The Ada Lovelace Exhibition at the Science Museum, which opens today, is an opportunity to better understanding the life and works of one of the often overlooked computer pioneers. Lovelace was a century ahead of her time in imagining a general purpose device, the basis of all computers. Called the ‘Enchantress of number’ by Charles Babbage, she saw the potential for his calculating machines to move beyond simple mathematics. Lovelace was the daughter of poet Lord Byron and the admired intellect Annabella Milbanke, and studied science and maths at a time when women rarely had access to such subjects.

Brought together for the first time in this exhibition, Lovelace’s portraits, letters and notes, including the first published algorithm for the Analytical Engine, will go on display alongside the calculating machines she worked with. Difference Engine No1, a prototype built by Babbage and marveled at by Lovelace, is displayed alongside the Analytical Engine, which was the main focus of Lovelace’s work and imagination.

Dr Tilly Blyth, Lead curator of the Ada Lovelace exhibition said: “This exhibition reveals how Ada’s determination, knowledge and unbridled vision enabled her to anticipate the computer age a century ahead of her time.”
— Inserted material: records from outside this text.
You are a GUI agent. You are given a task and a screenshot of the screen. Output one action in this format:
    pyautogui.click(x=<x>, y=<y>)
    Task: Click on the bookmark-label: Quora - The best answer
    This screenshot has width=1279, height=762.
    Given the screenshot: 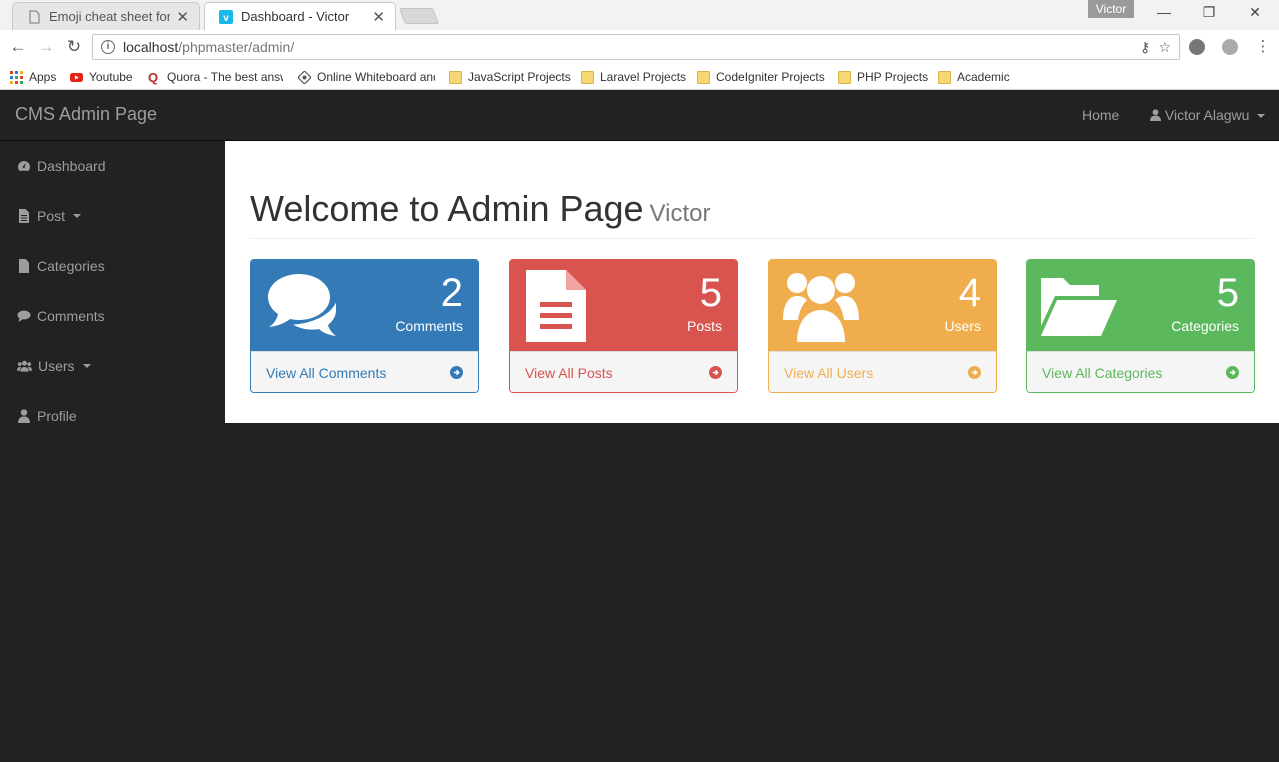 What is the action you would take?
    pyautogui.click(x=225, y=77)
Dr Blyth said Lovelace was fascinated and enthralled by maths – she joked that her jaw appeared large enough on one portrait (main image) to write the word ‘Mathematics’ on it – and this exhibition is the first opportunity to see her mathematical notes together with the extraordinary calculating machines she studied.’

 

In 1842, Lovelace translated Luigi Menabrea’s account of the Analytical Engine. She was the first to articulate the machine’s significance, publishing a translation and her own extensive notes. The notes, which can be seen in the exhibition, contain the first published algorithm for the Analytical Engine and demonstrate her understanding of the Engine’s potential. This was a machine that could use numbers, not just to represent quantities, but also as abstract values, and it marks the prehistory of the computer age.
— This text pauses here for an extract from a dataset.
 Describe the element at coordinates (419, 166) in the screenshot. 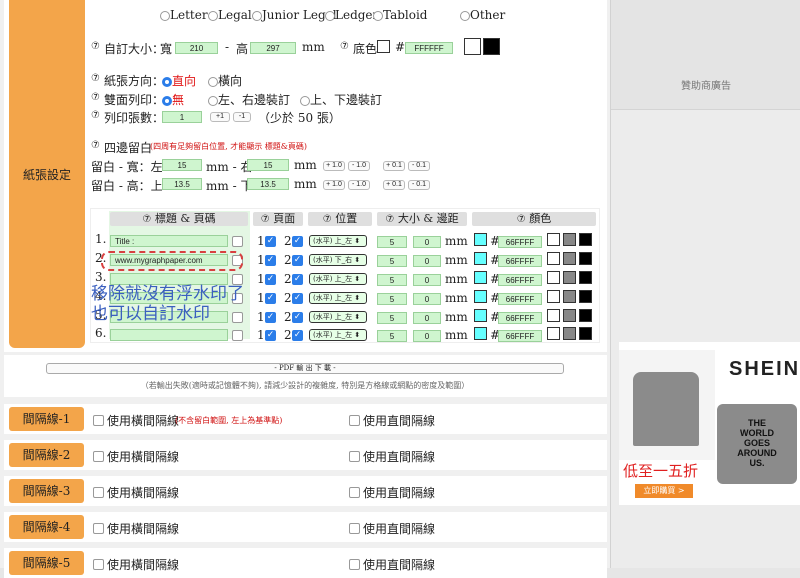

I see `lr-minus-0.1-button: - 0.1` at that location.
Visitors can explore Ada Lovelace’s pioneering ideas through a digital display: Imagining the Analytical Engine. Alongside Babbage’s incredibly detailed Analytical Engine drawings from the Science Museum’s Babbage Archive, visitors can read Lovelace’s personal letters from the British Library and Bodleian Library collections and discover more about her life.

The Ada Lovelace exhibition runs until March 31 2016 and visitors can join a series of evening events at the museum from 16 – 30 October.